That's how much time separated Revel Entertainment casino's Memorial Day grand opening and its filing for bankruptcy last week.

In some ways, that feels like not much time at all. In other ways, it seems like an eternity. After all, if you say it's fair to call Revel a mere disappointment, you'd probably call the Challenger explosion an accident. It never performed in the same class as other casinos when it came to gaming revenue, and saw its cachet diminish along with the temperatures as destination visitors sought warmer climes during the winter.

The casino, of course, was years in the making; in fact, the grand opening celebration seemed more like a victory dance that this abandoned steel skeleton actually was completed as dazzling crystal palace, rather than a celebration of all that was to come. But given how quickly Atlantic City's fortunes have turned since 2006, it seemed overly optimistic to hope Revel's model — come for the nightlife, gambling is an afterthought — could sustain it as more gamblers went to closer out-of-state options.

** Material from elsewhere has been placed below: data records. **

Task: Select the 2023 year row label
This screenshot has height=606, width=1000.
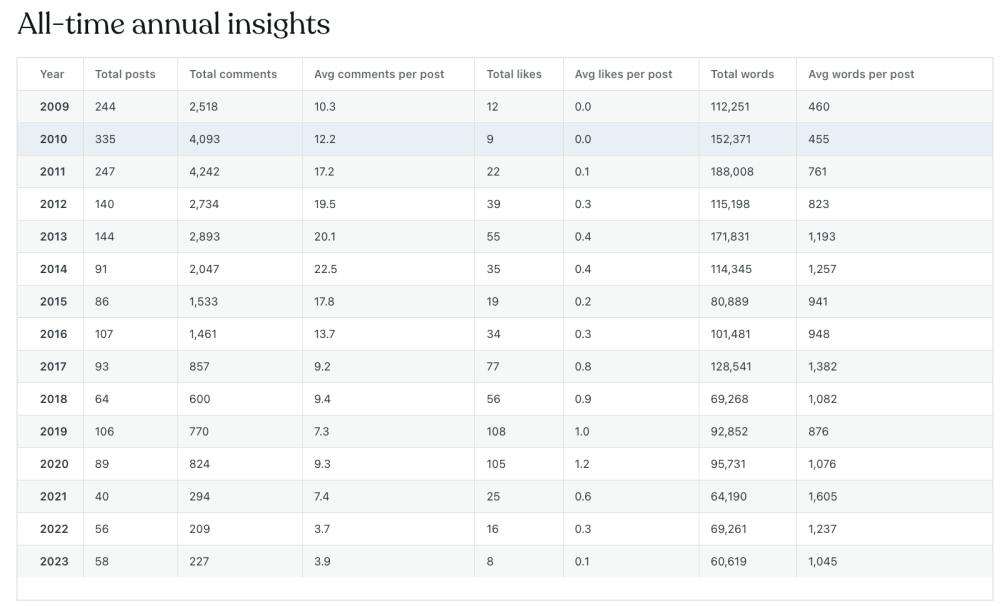Action: (x=54, y=561)
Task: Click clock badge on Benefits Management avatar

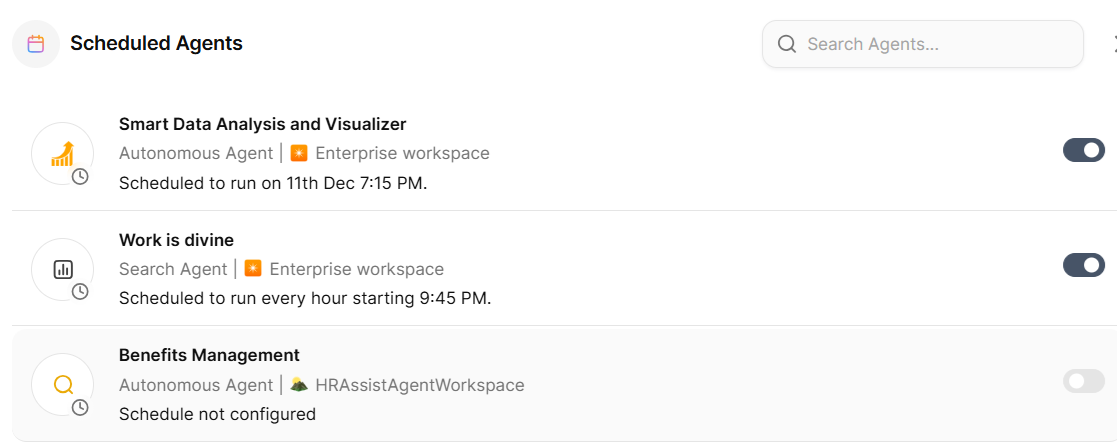Action: [80, 407]

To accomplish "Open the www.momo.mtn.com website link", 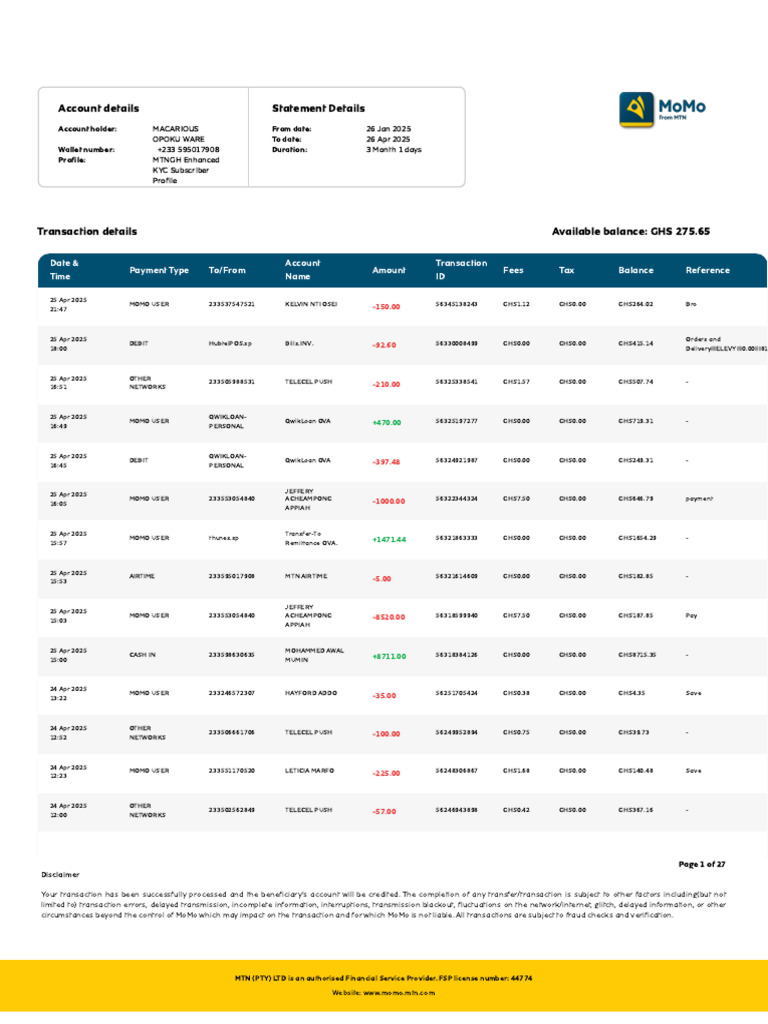I will click(x=398, y=993).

According to an announcement from the casino, there are no plans to make management changes as a result of the restructuring. But there needs to be a plan for what Revel looks like going forward. It can't simply advertise itself as a destination that happens to feature gaming any more. It has to start thinking like a casino, and that means doing things it hasn't done in the past, like offer shorter overnight stays and comps to frequent players. It can still aim at the top of the market, as opposed to the buses of change-laden seniors pulling slot handles with all the facial expression of a bag of flour, but it's got to have more than pools and bars. It's got to be a casino.

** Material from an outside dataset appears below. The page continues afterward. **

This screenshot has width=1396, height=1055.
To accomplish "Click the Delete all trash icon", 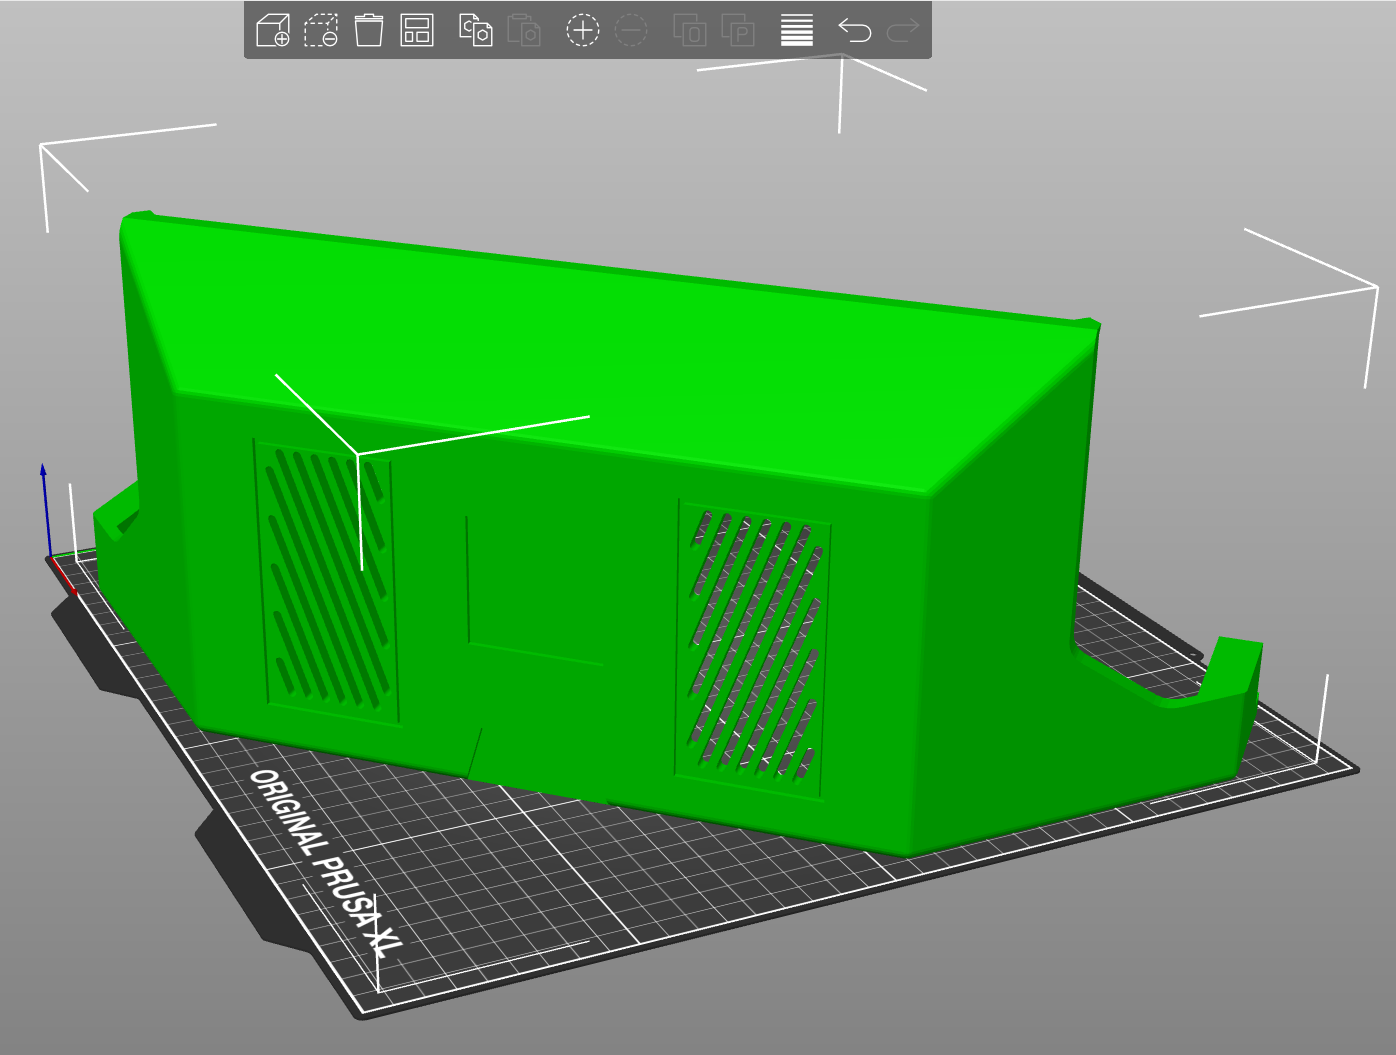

And it needs to make sure it's a leader in online gaming. Ironically, online gaming would have doomed the casino's old model, as more players placed their bets from home instead of paying to stay in Revel's luxe rooms. With a gaming-first attitude, it can capture a big chunk of this audience and stay competitive.

If you told Revel's builders that the casino would be saved by data centers and Wi-Fi, as opposed to clubs and hot tubs, you would have been laughed at. But this is the way forward now. After all, while the beach and Boardwalk are great assets that Atlantic City likes to tout as unique to the resort city, those amenities don't have much staying power after Labor Day. That's a lesson Revel has learned the hard way. Here's hoping they figure it out after the reboot.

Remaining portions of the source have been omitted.